THE “BIG HOLD”

APRIL 28, 2019 – Western Civilization has endured for more than 2,500 years. The Wild West, has roared for less than 250. By “Wild West,” I don’t mean only the Great Plains, the Rockies, or the deserts of the Southwest, though they are fetching symbols of “wild” and “West.” I mean strains of American culture that still fuel certain attitudes.

One is the gun culture. A related one is what Herbert Hoover dubbed “rugged individualism,” what today we’d call, “libertarianism.”

By “gun culture,” I mean a social and political disposition that tolerates abuse and prolixity of firearms and prevents meaningful restriction of sales and licensing. My points of reference: all other western nations.

I split the gun culture into two basic groups. One encompasses criminals and extremists. The other group includes political conservatives wedded to what they think was intended by the Second Amendment. It’s the latter group that allows the former to flourish.

Attitudes that allow the “gun culture” to thrive in America are the legacy of the Darwinian imperatives that conquered the nation’s wild reaches. Call it the “frontier mentality,” which formed the centerpiece of historian Frederick Jackson Turner’s “Frontier Thesis.” Chop down all the trees. Till the soil ‘til it’s turned to dust in the wind. Kill and corral indigenous people until they’re vanquished. Do as you please because you can—all in the name of your freedom, your liberty, and the pursuit of your happiness.

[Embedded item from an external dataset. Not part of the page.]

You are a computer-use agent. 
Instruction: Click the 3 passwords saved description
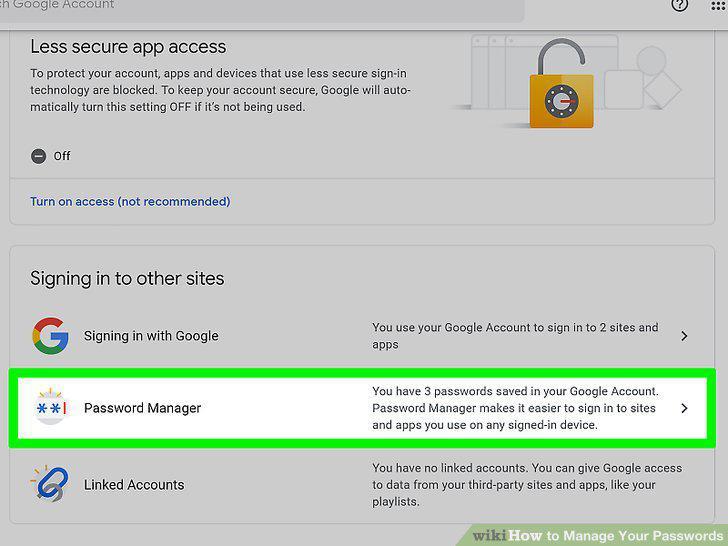(515, 408)
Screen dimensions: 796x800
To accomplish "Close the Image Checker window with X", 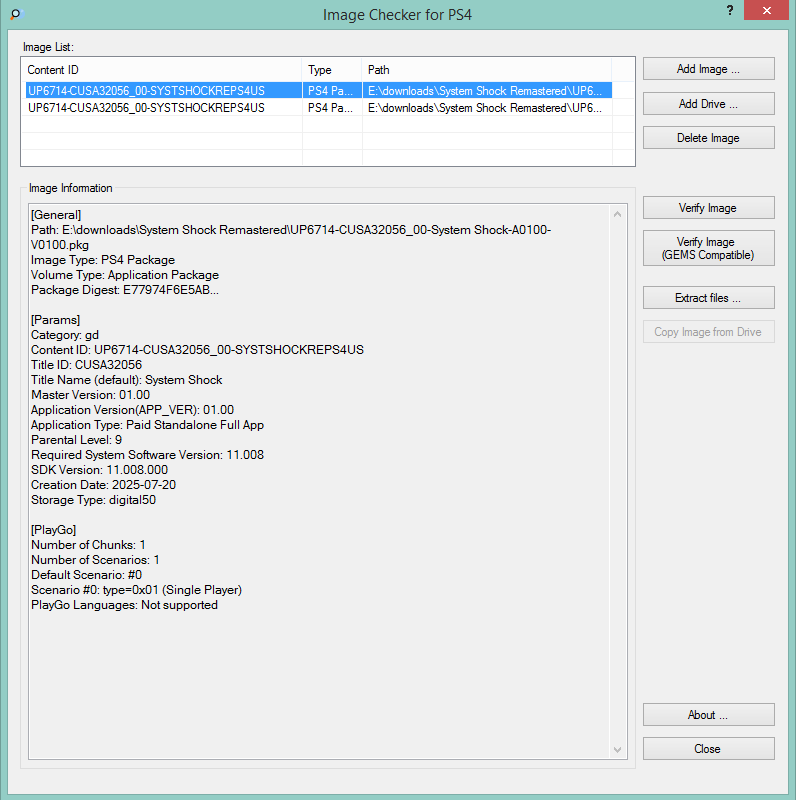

But America is a vastly altered place, of course, from what it was near its founding. In 1790, the population was under 4 million versus today’s of 328 million. When in 1775 the American general and politician Christopher Gadsen designed his flag “Don’t Tread on Me” flag, people traveled by foot, horseback, or horse- or ox-drawn wagon. We’re now a nation with 263 million automobiles and 87,000 commercial airplane flights a day. At the nation’s start, 90% of the labor force were farmers leveraged only by horse- or ox-drawn plows. In 2012, the percentage of employment in agriculture was 1.5%. Back in the day, wood, water, horse-feed, and tallow were about it for energy. Despite Mr. Franklin’s key-in-lightning experiment, he and his contemporaries couldn’t possibly have contemplated our continent-wide electrical grid powered by coal, oil, and gas—let alone by nuclear fission. Nor could they have imagined the hand-operated printing press giving way to 257 million hand-held smartphones.

And when it came to guns . . . if you even owned one in 1791 (the year the Bill of Rights was ratified), it was fired by a piece of metal striking a piece of flint.

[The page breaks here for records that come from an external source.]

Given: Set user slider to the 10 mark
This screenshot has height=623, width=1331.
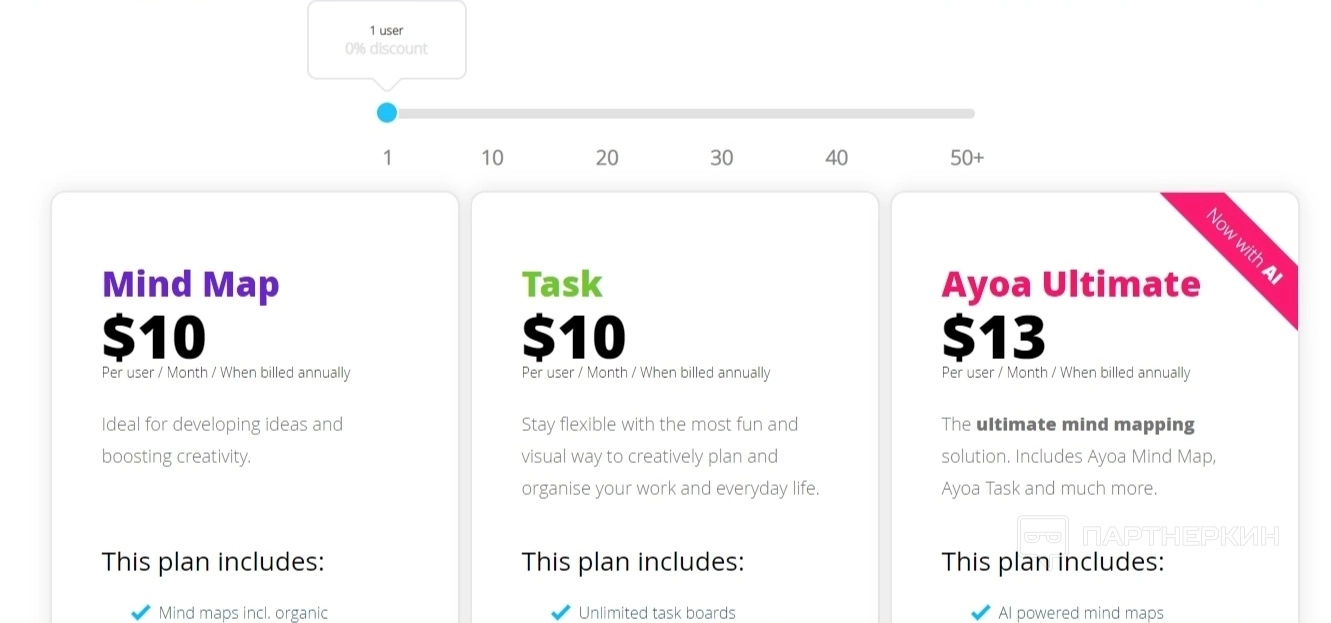Looking at the screenshot, I should click(492, 113).
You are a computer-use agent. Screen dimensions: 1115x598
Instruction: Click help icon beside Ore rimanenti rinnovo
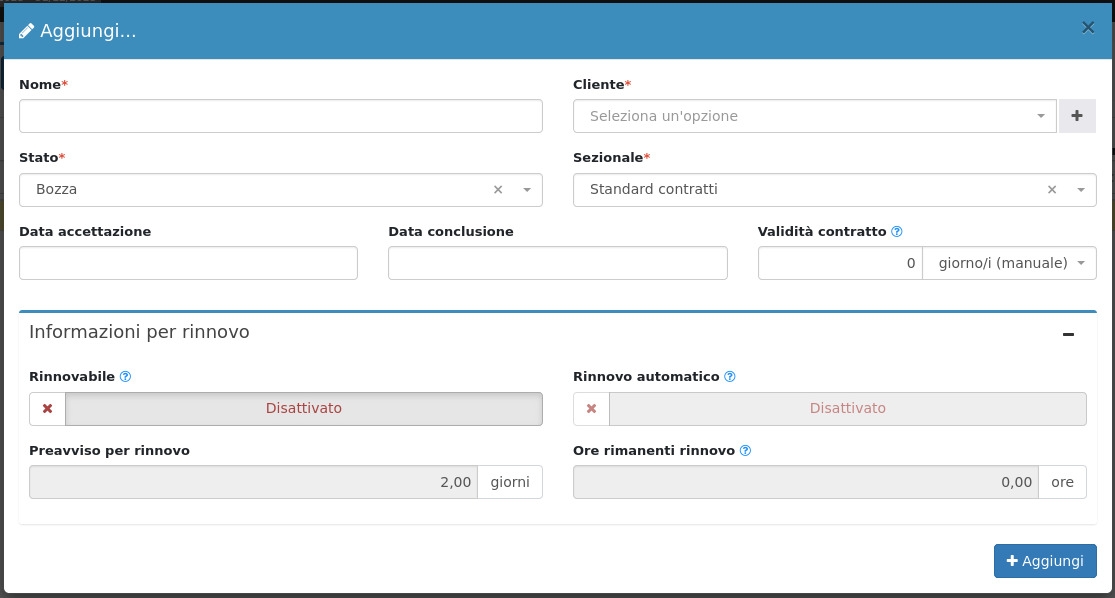tap(745, 451)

If “big government” wasn’t part of the Founders’ format, neither was “big” population, economy, energy, media, nor . . . firearms. Yet the big hold on our culture is the idea that “Don’t Tread on Me” should block more restrictive gun control legislation.

Only when that “big hold” diminishes will we allow gun control the way we allowed . . . for example . . . construction of the Interstate Highway System.

© 2019 Eric Nilsson

1 Comment

  1. joe craven says:

    Chop down all the trees. Till the soil ‘til it’s turned to dust in the wind. Kill and corral indigenous people until they’re vanquished. Do as you please because you can—all in the name of your freedom, your liberty, and the pursuit of your happiness. This is a profound quote!